Understanding DNS Record Types

What each record type does and why changes matter.

8 min read
By Tom Beech Published March 2026
A

Maps a domain to an IPv4 address (e.g., 93.184.216.34). This is the most fundamental record type - it tells the internet where your website or service lives.

Why monitor: Unauthorized changes could redirect your traffic to a malicious server. This is one of the most common vectors for DNS hijacking.

AAAA

Maps a domain to an IPv6 address. Same function as an A record, but for IPv6 networks.

Why monitor: Same risks as A records. As IPv6 adoption grows, monitoring these becomes increasingly important.

MX

Specifies which mail servers accept email for your domain, and in what priority order.

Why monitor: A hijacked MX record can route all your organization's email to an attacker. This is a critical record to monitor for phishing prevention.

CNAME

Creates an alias from one domain name to another (e.g., www.example.com → example.com).

Why monitor: Dangling CNAMEs (pointing to decommissioned services) are a common vector for subdomain takeover attacks.

TXT

Stores arbitrary text data. Commonly used for SPF (email sender verification), DKIM (email signing), DMARC (email authentication policy), and domain verification.

Why monitor: Unauthorized TXT changes can break your email deliverability (SPF/DKIM/DMARC) or allow someone else to verify ownership of your domain.

NS

Specifies the authoritative nameservers for your domain. These are the servers that answer DNS queries for your domain.

Why monitor: If an attacker changes your NS records, they gain complete control over your domain's DNS. This is the nuclear option of DNS attacks.

SOA

Contains administrative information about the domain: primary nameserver, responsible party email, serial number, refresh/retry/expire timers.

Why monitor: SOA changes often indicate nameserver migrations.
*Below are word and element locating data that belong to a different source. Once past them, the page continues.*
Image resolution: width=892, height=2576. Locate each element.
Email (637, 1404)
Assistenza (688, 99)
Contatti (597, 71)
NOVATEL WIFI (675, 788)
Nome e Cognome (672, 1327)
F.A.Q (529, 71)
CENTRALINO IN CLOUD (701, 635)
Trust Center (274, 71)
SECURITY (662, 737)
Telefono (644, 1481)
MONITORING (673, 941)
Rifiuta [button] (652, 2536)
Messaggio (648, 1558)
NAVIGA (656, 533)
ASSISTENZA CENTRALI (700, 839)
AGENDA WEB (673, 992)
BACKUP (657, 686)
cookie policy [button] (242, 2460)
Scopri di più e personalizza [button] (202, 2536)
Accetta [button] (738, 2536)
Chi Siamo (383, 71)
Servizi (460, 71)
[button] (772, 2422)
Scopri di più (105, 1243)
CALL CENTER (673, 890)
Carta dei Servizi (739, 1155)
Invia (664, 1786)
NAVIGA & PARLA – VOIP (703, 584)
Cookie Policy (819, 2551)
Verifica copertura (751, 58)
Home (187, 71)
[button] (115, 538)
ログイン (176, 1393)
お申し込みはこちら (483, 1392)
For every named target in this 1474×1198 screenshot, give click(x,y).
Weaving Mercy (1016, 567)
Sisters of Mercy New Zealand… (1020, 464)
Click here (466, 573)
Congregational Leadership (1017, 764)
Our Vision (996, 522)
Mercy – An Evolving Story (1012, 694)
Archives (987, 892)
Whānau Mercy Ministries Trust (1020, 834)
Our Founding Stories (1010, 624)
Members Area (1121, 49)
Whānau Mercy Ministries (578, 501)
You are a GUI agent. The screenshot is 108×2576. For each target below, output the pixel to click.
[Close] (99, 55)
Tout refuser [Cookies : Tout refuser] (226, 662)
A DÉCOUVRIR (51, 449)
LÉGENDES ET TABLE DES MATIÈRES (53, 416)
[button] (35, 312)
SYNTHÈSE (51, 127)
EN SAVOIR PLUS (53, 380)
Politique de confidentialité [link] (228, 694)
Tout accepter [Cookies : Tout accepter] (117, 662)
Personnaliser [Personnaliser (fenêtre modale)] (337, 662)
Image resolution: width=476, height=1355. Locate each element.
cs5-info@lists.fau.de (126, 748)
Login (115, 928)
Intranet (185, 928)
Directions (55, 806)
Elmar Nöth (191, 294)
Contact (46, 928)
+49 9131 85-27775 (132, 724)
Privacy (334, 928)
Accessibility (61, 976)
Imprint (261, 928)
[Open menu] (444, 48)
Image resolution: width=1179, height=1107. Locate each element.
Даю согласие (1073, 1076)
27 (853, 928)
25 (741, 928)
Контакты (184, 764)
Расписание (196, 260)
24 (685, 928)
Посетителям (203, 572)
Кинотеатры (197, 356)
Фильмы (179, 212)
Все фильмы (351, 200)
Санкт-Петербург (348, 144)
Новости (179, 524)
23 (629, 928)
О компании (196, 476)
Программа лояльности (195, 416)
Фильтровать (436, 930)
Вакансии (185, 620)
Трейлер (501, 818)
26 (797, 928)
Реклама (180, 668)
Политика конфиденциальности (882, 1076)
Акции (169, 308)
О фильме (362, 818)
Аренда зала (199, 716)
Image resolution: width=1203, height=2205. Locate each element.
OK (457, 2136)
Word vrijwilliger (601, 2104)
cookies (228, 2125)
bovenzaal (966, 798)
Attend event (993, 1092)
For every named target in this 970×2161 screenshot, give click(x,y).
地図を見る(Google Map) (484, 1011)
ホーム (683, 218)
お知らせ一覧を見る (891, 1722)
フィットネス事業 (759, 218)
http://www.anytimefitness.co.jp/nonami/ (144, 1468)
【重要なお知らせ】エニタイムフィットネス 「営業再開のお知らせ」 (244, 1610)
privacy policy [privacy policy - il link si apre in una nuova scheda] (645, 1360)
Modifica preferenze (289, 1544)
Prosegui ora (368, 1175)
Unexpected changes could signal unauthorized DNS hosting changes.

SRV

Specifies the host and port for specific services (e.g., SIP, XMPP, LDAP). Includes priority and weight for load balancing.

Why monitor: SRV record changes can redirect service traffic. Important to monitor for organizations using SRV-dependent protocols.

CAA

Specifies which certificate authorities (CAs) are allowed to issue SSL/TLS certificates for your domain.

Why monitor: Removing or changing CAA records could allow unauthorized certificate issuance, enabling man-in-the-middle attacks.